• [Dataset rows]
——
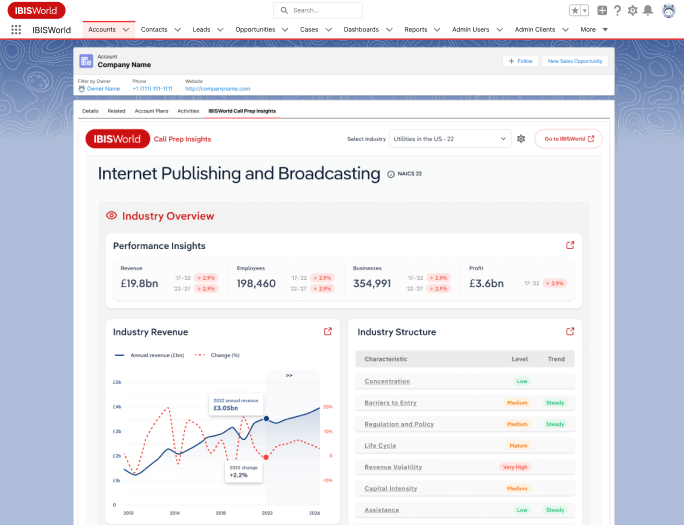Open Call Prep Insights settings gear
Viewport: 684px width, 525px height.
(x=521, y=139)
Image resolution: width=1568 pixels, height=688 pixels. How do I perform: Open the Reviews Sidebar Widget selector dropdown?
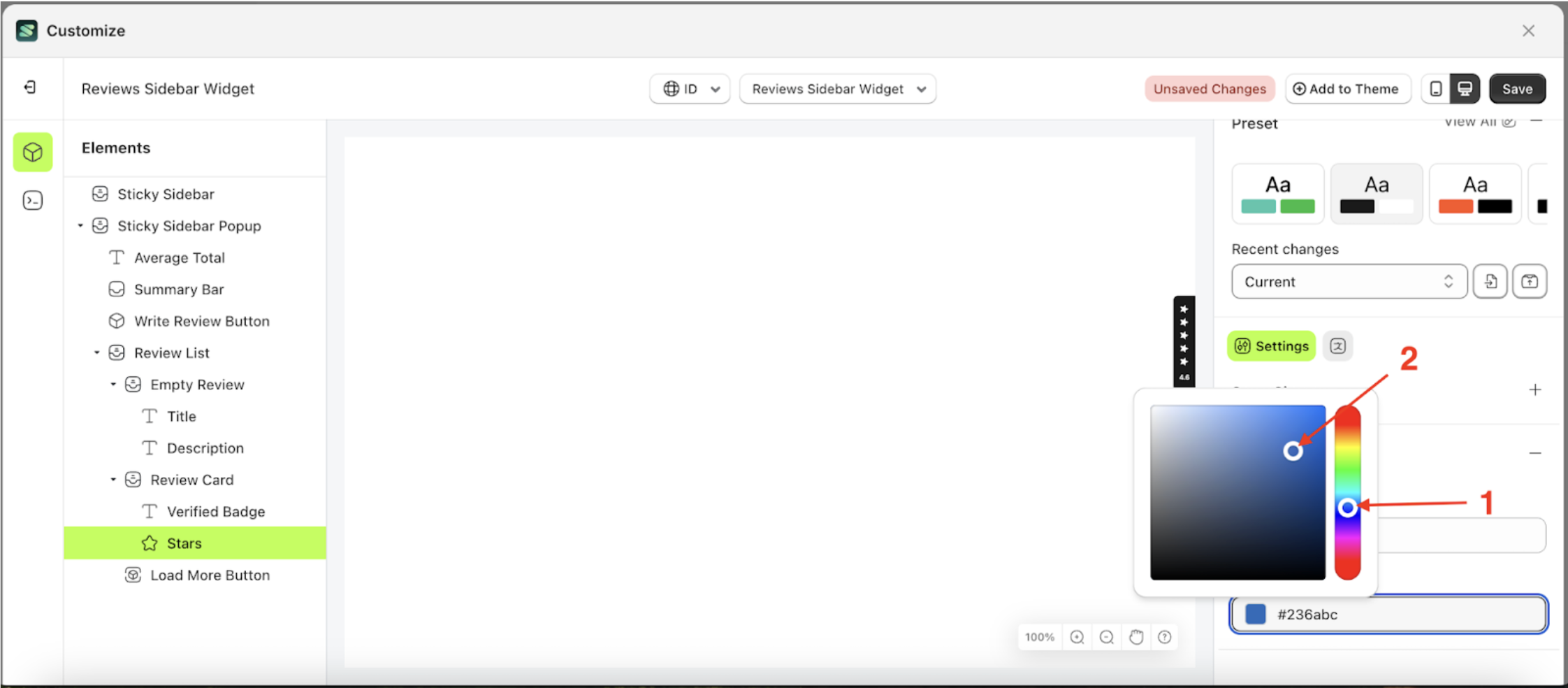[x=837, y=89]
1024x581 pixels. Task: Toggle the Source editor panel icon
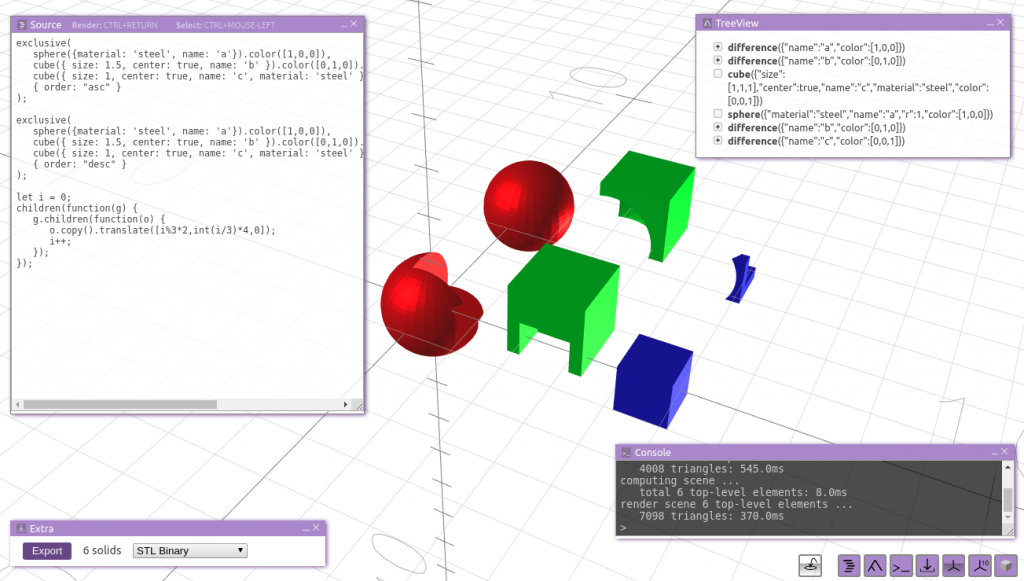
——
• [To do] Could you rewrite the rows from the line containing "Image resolution: width=1568" through the end of the rows, requests included, with each coordinate in the answers multiplied by 2.5 and rounded to a whole number (halves up)? Give only those lines, and leave out the pictures.

• [Response to this exercise]
Image resolution: width=1568 pixels, height=688 pixels. How do I perform: Open the Reviews Sidebar Widget selector dropdown?
[x=2093, y=223]
1024x581 pixels. Task: Toggle the Source editor panel icon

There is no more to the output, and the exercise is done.